The majority decision upheld the finding that an employee bargaining representative can be genuinely trying to reach an agreement in circumstances where the employer has refused to bargain.23-Dec-2010
In the wake of a Full Bench majority decision handed down by Fair Work Australia today (December 23), resource industry employer group, AMMA has called on the Federal Government to urgently review its federal IR legislation to avert the ‘strike first, commence bargaining later’ approach the tribunal has endorsed.
AMMA welcomes dissenting decision
AMMA welcomes the minority decision of Senior Deputy President Matthew O’Callaghan, who also upheld the employers’ appeal but rejected the other findings of the majority.
SDP O’Callaghan highlighted flaws in the construction of the Fair Work Act in that its provisions relating to agreement making and protected industrial action resided in different parts of the Act and were not “cross-referenced” to link the taking of protected industrial action to a specific point in the agreement-making process.
“In my opinion, the Fair Work Act, taken as a whole, and in the context of these Full Bench decisions, requires that bargaining be occurring before a protected action ballot can be granted,” SDP O’Callaghan said.
“The Fair Work Act provides a mechanism whereby employers can be required to bargain, if the majority of employees confirm through a majority support determination, that they wish to bargain. I consider that it logically follows that where an employer has declined to bargain, a bargaining representative who is genuinely trying to reach an agreement should then establish that there is employee support for bargaining for an agreement because, absent that support, no agreement is possible.”
He supported AMMA’s submission that there was no evidence the TWU’s log of claims would not have included unlawful items. If the union had later pursued unlawful terms, the union would not have been genuinely trying to reach an agreement, he said. There was no way of knowing what the union would have pursued during bargaining and therefore the TWU’s secret ballot application should never have been approved, he said.
SDP O’Callaghan also upheld AMMA’s arguments that the Explanatory Memorandum to the Fair Work Act and its Second Reading Speech showed the intention of the legislation was to provide for agreements to be made through mandatory employee representation arrangements and “a series of mechanisms designed to facilitate bargaining processes”. These mechanisms, all of which were absent in this case, included a majority support determination, the issuing of a notice of representational rights, or the making of a scope order or a low-paid authorisation depending on the industry.

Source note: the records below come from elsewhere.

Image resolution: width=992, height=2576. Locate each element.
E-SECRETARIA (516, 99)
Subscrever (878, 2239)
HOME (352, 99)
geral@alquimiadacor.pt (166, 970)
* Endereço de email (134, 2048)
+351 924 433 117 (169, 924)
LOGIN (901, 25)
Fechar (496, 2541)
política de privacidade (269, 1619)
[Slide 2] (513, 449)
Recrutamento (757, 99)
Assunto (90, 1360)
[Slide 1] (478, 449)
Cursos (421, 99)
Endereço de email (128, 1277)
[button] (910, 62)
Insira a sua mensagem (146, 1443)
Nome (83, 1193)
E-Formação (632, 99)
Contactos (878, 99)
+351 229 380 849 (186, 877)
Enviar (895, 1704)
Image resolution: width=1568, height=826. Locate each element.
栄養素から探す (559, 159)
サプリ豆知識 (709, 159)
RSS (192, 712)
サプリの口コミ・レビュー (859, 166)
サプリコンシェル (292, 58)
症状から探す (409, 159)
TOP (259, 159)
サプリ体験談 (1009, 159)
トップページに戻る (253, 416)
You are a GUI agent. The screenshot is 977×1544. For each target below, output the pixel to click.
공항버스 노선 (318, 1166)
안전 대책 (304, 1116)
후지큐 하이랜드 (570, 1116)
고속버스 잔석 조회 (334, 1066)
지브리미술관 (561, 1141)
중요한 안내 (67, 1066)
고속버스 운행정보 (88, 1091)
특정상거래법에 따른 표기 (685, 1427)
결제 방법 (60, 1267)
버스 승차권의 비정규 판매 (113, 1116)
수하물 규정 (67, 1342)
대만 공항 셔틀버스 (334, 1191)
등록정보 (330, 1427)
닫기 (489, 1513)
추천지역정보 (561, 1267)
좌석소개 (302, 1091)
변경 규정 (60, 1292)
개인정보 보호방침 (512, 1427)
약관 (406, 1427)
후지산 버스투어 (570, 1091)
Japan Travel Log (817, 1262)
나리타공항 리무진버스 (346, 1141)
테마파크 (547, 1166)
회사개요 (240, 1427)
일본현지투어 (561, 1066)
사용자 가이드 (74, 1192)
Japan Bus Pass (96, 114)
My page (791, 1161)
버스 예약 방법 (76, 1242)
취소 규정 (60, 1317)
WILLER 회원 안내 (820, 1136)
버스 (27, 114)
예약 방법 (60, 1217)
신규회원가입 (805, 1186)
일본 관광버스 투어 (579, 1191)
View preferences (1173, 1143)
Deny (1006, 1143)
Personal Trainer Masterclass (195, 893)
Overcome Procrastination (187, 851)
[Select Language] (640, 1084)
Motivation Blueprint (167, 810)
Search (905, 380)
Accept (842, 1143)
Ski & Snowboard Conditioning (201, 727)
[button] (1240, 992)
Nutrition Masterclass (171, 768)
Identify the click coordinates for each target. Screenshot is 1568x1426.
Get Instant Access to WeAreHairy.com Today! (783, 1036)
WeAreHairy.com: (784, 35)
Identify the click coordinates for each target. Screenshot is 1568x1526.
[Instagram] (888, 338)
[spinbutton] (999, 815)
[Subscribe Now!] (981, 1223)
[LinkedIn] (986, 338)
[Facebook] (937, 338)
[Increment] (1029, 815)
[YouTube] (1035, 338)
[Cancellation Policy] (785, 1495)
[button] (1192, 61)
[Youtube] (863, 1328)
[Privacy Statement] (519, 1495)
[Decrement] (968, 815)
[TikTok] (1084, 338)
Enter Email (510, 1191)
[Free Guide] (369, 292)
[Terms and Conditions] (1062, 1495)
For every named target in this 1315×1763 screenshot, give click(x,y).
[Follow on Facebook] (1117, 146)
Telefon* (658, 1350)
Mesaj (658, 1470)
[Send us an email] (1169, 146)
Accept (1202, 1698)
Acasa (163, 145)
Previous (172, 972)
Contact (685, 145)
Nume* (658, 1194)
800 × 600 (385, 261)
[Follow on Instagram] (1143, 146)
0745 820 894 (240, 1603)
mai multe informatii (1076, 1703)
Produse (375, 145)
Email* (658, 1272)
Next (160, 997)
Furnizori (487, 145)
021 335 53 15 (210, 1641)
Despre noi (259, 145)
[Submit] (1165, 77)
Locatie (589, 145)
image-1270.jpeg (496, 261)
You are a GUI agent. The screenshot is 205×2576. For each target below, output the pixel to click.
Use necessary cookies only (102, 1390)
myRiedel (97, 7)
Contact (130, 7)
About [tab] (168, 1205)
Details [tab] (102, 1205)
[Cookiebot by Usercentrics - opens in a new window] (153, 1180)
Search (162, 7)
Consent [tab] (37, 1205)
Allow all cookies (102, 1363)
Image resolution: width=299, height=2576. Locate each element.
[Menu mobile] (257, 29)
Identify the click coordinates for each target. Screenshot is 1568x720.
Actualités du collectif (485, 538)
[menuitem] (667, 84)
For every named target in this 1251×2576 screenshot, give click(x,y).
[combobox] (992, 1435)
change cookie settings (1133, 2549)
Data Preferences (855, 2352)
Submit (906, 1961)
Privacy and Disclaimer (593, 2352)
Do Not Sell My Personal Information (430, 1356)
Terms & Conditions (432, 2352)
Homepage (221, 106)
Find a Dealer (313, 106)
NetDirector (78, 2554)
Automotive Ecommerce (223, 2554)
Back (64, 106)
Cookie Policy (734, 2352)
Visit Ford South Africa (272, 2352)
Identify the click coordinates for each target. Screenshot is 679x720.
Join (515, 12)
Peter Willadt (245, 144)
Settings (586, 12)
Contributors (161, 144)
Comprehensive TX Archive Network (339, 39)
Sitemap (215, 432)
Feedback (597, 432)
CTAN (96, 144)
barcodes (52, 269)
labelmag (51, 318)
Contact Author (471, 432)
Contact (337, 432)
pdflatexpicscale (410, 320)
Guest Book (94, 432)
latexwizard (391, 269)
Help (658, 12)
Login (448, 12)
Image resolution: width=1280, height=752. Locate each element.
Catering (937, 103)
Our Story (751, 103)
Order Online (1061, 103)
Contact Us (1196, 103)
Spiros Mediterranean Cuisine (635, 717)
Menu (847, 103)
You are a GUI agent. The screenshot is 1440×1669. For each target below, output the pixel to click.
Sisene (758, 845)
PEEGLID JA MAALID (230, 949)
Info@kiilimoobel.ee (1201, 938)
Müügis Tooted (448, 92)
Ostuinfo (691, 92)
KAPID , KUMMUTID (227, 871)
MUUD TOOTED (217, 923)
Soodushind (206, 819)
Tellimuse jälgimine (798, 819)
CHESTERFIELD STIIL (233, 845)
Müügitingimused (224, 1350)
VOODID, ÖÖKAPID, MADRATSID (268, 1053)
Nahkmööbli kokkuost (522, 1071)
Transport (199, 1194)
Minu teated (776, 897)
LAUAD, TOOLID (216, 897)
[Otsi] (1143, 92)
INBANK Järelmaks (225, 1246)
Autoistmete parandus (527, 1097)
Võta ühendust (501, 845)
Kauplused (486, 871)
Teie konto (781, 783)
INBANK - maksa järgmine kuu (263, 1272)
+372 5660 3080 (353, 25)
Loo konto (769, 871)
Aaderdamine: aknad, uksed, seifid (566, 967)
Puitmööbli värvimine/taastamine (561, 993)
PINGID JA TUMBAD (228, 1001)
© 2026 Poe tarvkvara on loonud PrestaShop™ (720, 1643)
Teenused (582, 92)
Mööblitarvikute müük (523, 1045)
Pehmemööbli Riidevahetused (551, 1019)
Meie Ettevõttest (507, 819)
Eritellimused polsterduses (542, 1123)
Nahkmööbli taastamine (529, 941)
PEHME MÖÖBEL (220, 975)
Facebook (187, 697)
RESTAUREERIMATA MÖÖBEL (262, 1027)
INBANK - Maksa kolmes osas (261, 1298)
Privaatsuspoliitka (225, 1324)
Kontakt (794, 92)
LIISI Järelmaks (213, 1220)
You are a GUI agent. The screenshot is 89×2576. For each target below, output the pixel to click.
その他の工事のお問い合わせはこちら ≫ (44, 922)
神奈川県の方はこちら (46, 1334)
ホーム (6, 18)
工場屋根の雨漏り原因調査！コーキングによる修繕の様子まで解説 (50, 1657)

“The use of protected industrial action outside of a bargaining situation appears counter intuitive, inconsistent with the objective intention of the Fair Work Act as a whole and inconsistent with the intention of the legislation,” the SDP said.
AMMA calls on the Federal Government to amend the Fair Work Act to recognise that the only way in which an agreement can ultimately be achieved is consistent with s.236 under Part 2-4 of the Act, which provides the mechanisms to deal with an employer’s refusal to bargain and the capacity to require an employer to bargain. A failure to utilise such legislated mechanisms is inconsistent with genuinely trying to reach an agreement and the legislation should be amended accordingly.